Crônica: O paraíso é aqui!

13/05/2021 12:35

Por Juviano Garcia


Crônica: O paraíso é aqui!

Fomos a Cuiabá, Madriselva e eu, passar alguns dias com nosso filho Adriano e, num domingo decidimos ir à Chapada dos Guimarães. Nossa primeira parada foi na reserva do Véu da Noiva. Ao descer do carro senti um forte e delicioso aroma que há mais de trinta anos eu não o sentia: o cheiro de capim gordura maduro, tão comum na minha adolescência. Imediata e instintivamente meus olhos se moveram na direção de onde provinha aquele cheiro celestial, que às minhas narinas é mais agradável do que qualquer perfume francês. Avistei, numa quebrada logo ali, uma touceira de capim gordura, da qual tirei alguns ramos, que segui cheirando por toda a viagem e até no dia seguinte, no apartamento de Adriano.
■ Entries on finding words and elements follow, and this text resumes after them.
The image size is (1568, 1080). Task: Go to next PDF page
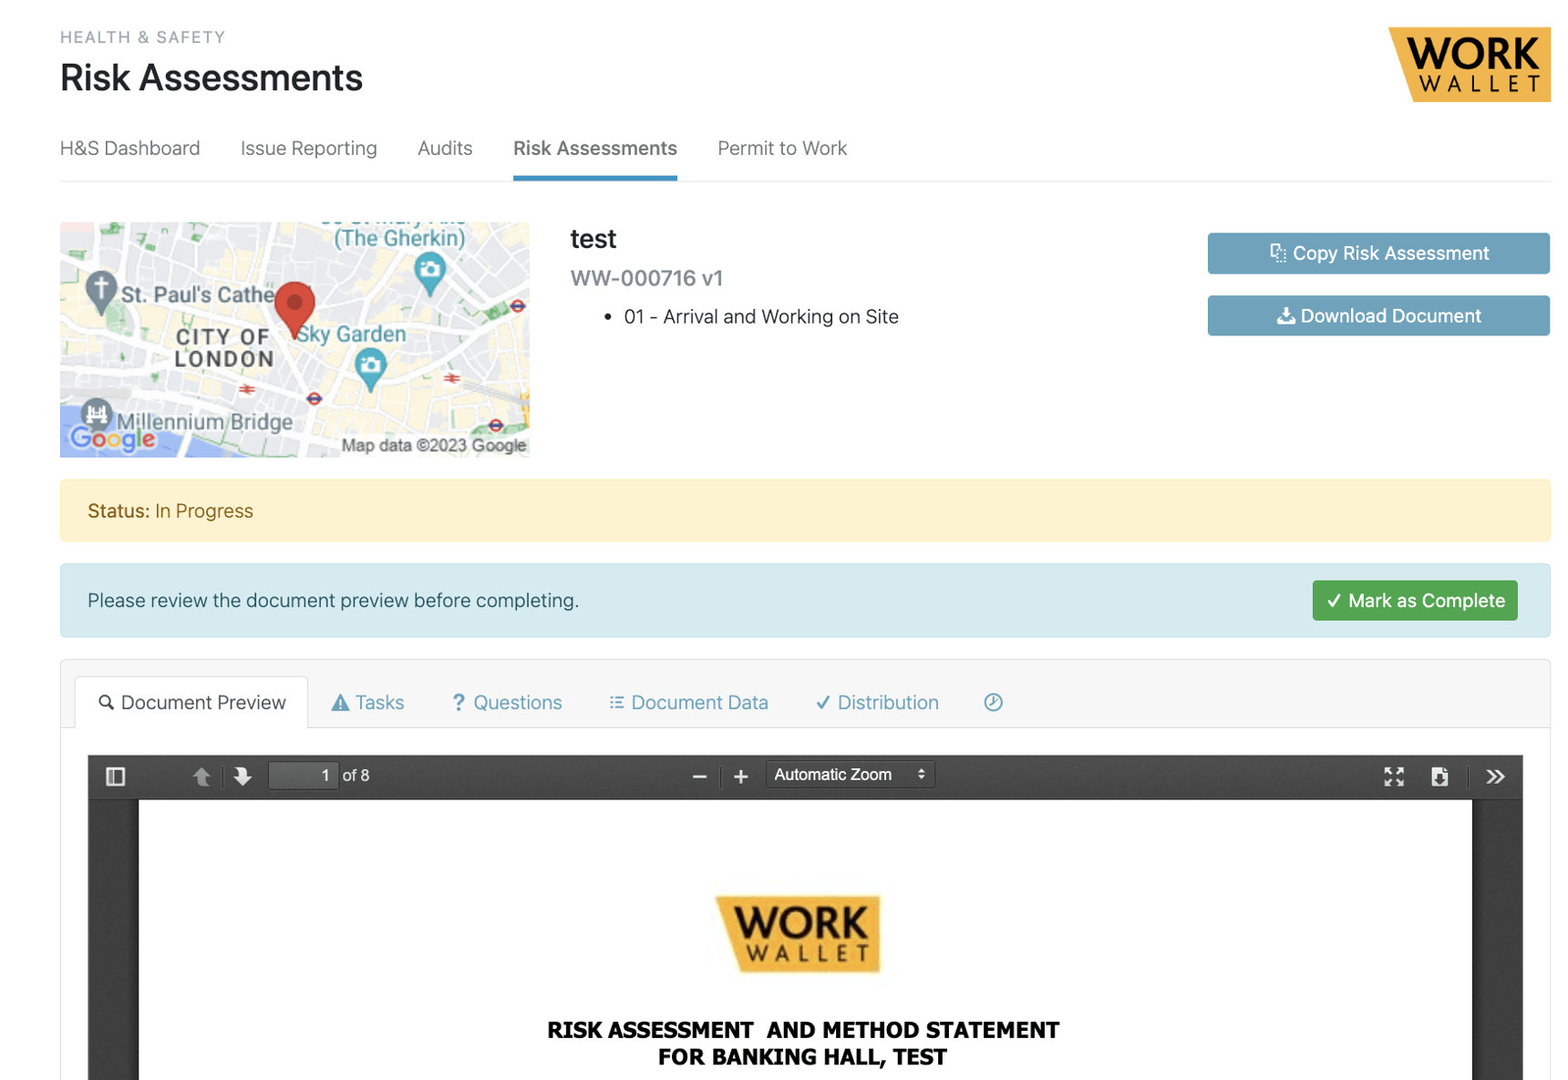pyautogui.click(x=242, y=777)
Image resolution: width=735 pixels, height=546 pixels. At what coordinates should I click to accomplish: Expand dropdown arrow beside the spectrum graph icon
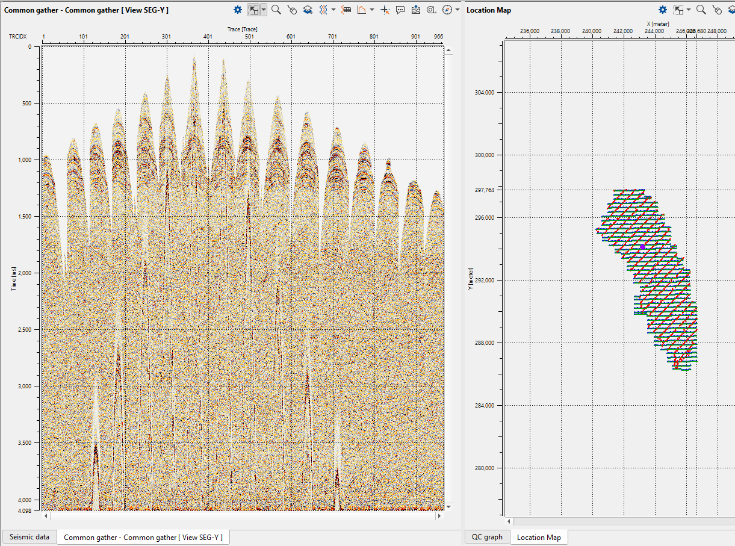[x=372, y=10]
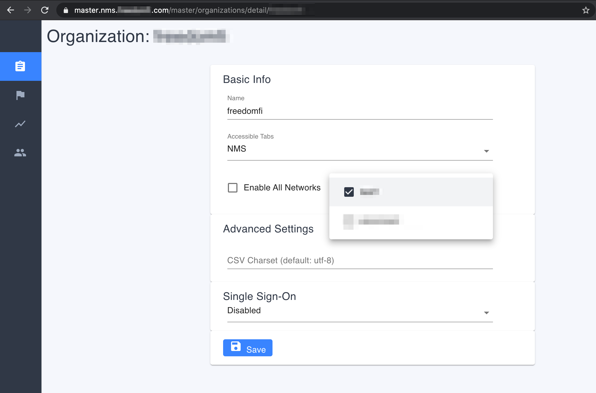Enable the Enable All Networks checkbox
Screen dimensions: 596x393
(232, 188)
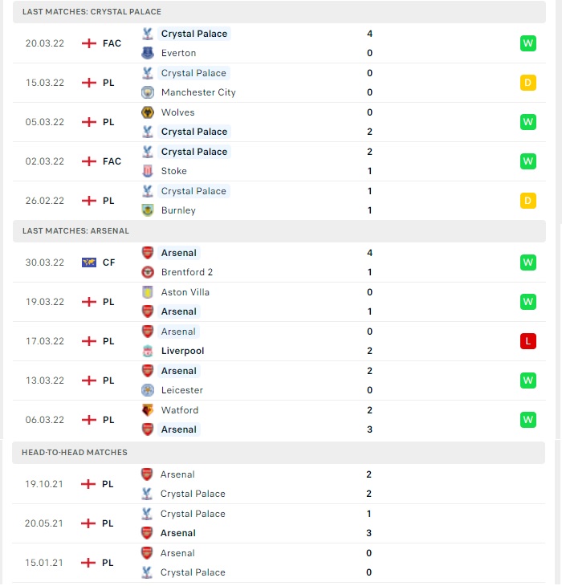Click the Stoke club crest icon
Screen dimensions: 562x586
coord(148,171)
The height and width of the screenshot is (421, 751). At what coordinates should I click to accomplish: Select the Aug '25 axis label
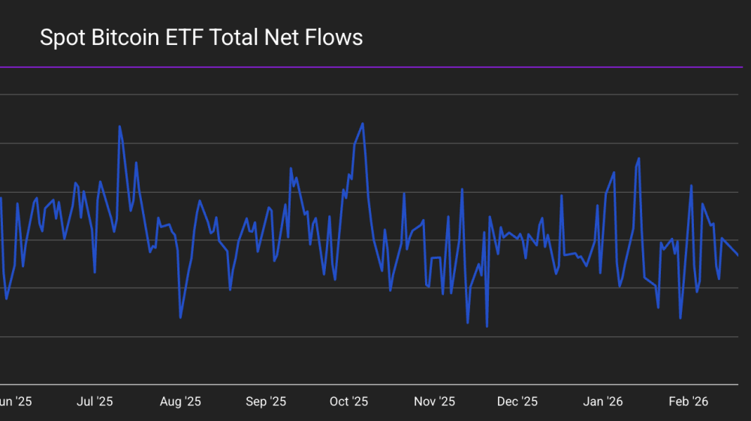point(180,402)
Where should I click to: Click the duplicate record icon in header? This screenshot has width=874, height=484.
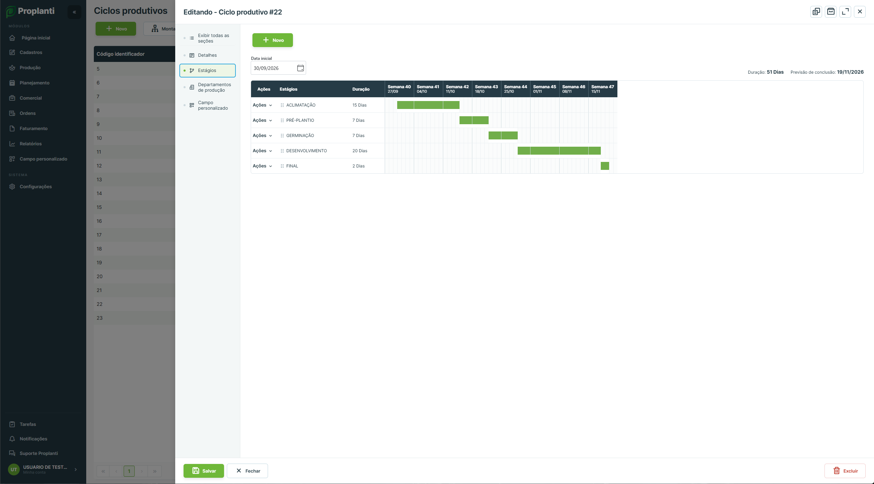coord(816,12)
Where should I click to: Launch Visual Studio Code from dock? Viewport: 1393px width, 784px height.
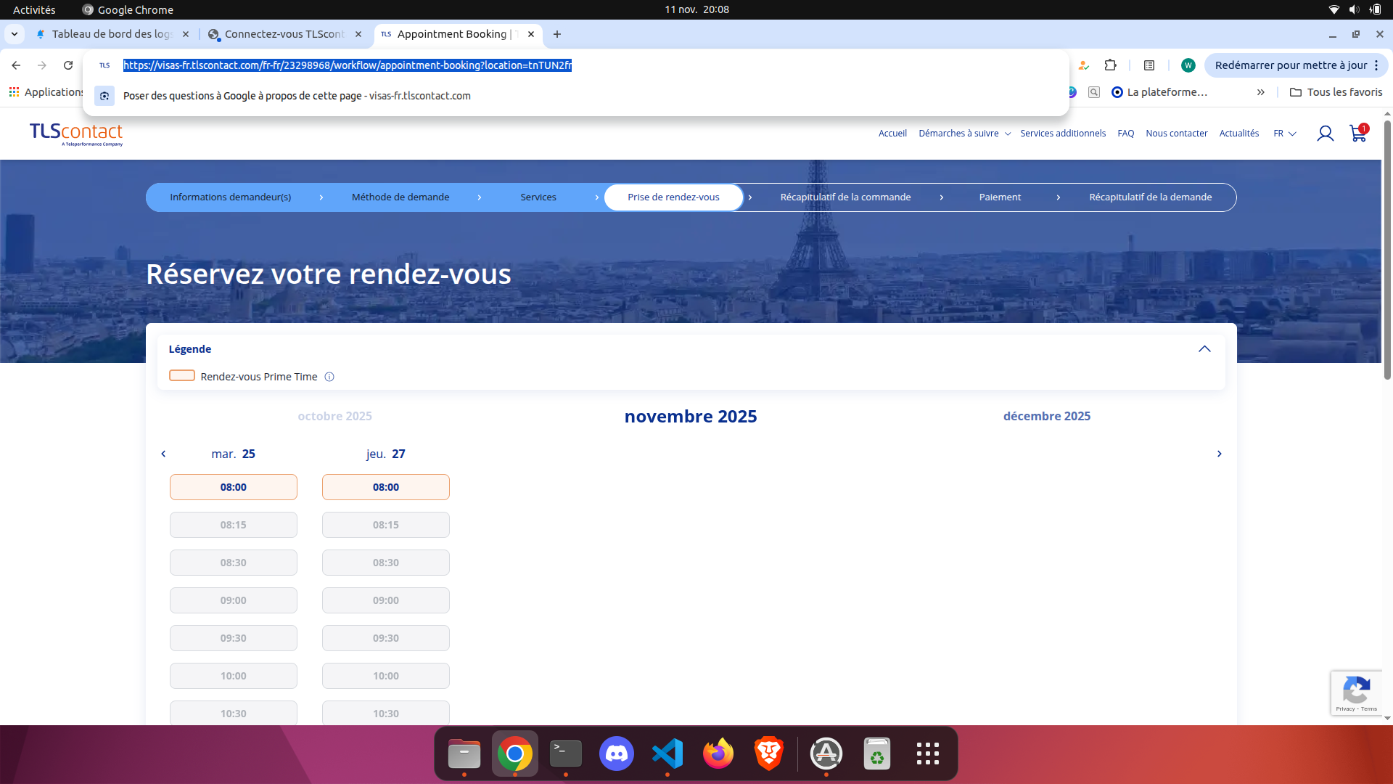667,754
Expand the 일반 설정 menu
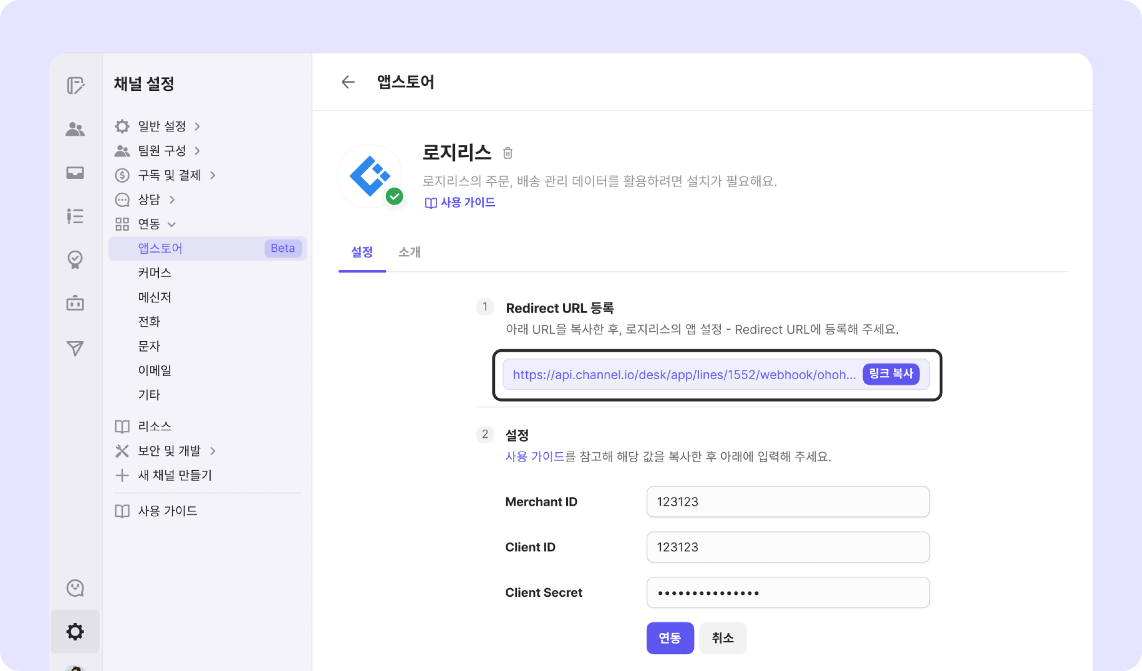The image size is (1142, 671). pyautogui.click(x=162, y=126)
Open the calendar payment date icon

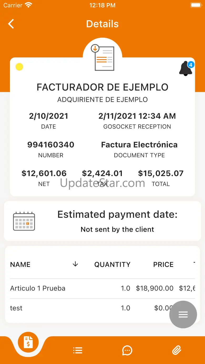(x=24, y=221)
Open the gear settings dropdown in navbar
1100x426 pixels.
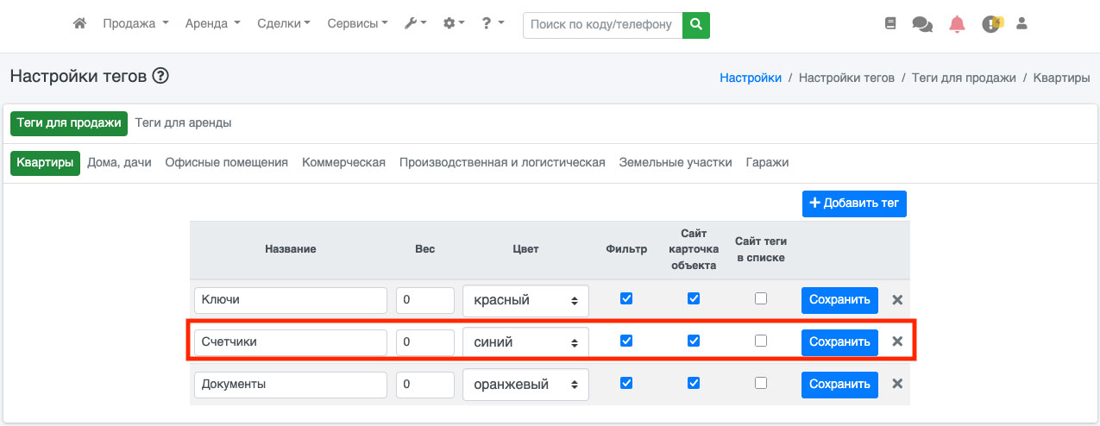click(x=453, y=24)
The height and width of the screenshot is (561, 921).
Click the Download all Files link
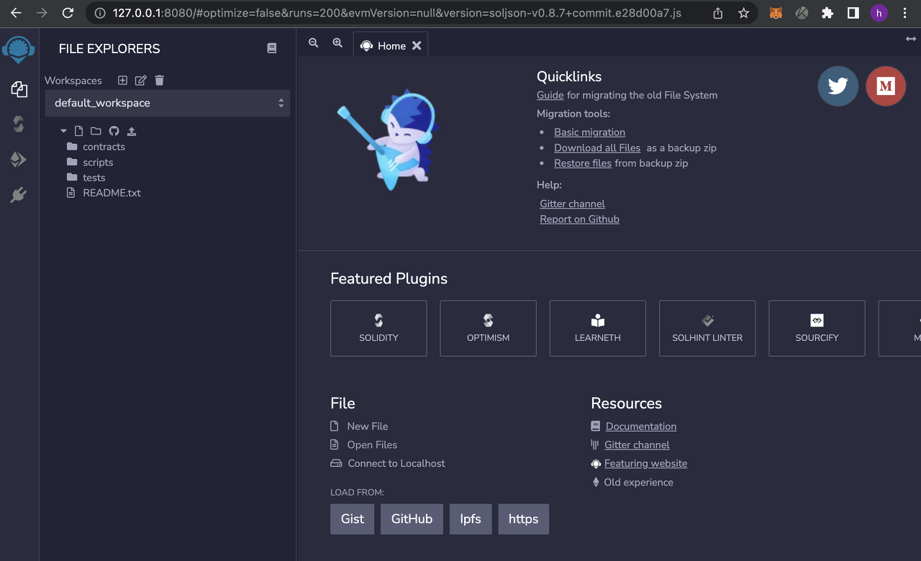click(596, 147)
Um dilúvio de recordações de imediato me povoou a mente. Lembranças per permaneciam latentes no meu subconsciente. De repente me tele transportei para a fazenda Carvão onde, na minha infância e adolescência, vivi dias de imensa felicidade. Na minha mente, naquele instante, se confundiam a impressionante paisagem que os meus olhos captavam do Véu da Noiva, aquela imensa cachoeira, despencando sobre o vale coberto de frondosas árvores, com a quebrada da Grota de João Tabocas, que o meu subconsciente fazia jorrar para fora de si, como se quisesse me dizer: “você voltou, está aqui comigo, no Carvão”.

É-me quase impossível descrever o turbilhão de sentimentos que de mim se apossou naquele momento, por isso nem tentarei fazê-lo neste relato. Direi apenas que discretas lágrimas, misto de felicidade e saudade, afloraram dos meus olhos. Não tentei nem de longe, disfarça-las de Madriselva e Adriano, pois, pela felicidade que manifestei ao cheirar o raminho de capim, nada poderia passar indiferente aos dois.

As recordações do Carvão afloravam qual uma enxurrada do Riacho do Carvão. Parecia-me estar, de novo, sob a sombra do juazeiro que ladeava o curral, em algum longínquo agosto, olhando, estarrecido, a encosta do Alto da Urtiga, onde viçava o capim gordura florado. Nenhum sinal de qualquer que fosse outra planta, somente ele, o rei da paisagem, com seus lindos pendões avermelhados que, ao sopro do vento, se movimentavam formando ondas que me faziam imaginar o mar que, até então, só via no cinema. Aquela visão me deixava hipnotizado por incontáveis minutos.

E, como uma lembrança puxava outra, logo me veio à mente o estado em que ficavam as pernas das calças que usávamos, após atravessar aquele mar de capim maduro: a sua gordura deixava as calças até quase a altura dos joelhos, completamente enceradas; as botas de borracha brilhavam com se tivessem sido polidas. Os rolós de vaqueta pareciam ter sido imersos num balde cheio de óleo.

Ato contínuo veio-me à mente a lembrança do pedacinho do Carvão que nós chamávamos de Alecrim. Era um capão de terra entre o Candeal e o Boqueirão, acima da grota de João Tabocas. Assim como uma cidade é dividida em bairros e ruas, nossa fazenda dividíamos em trechos que denominávamos de acordo com algo que se fazia neles específico. Assim, o Alecrim tinha esse nome, logicamente porque nele brotava quase unanimemente, o alecrim, erva hoje muito usada como condimento, como sabemos todos nós. Mas no Carvão era tida como erva daninha. Na época da floração, ao cruzarmos o Alecrim, saíamos com as pernas das calças cobertas das sementes de alecrim e o seu delicioso aroma nos acompanhava até chegarmos a casa.

Vou parar por aqui, apenas acrescentando que, assim como Adão viveu no paraíso e dele foi expulso por conta da sua desobediência a Deus, acredito que eu também lá vivi e, para pagar por meus pecados, dele fui também expulso.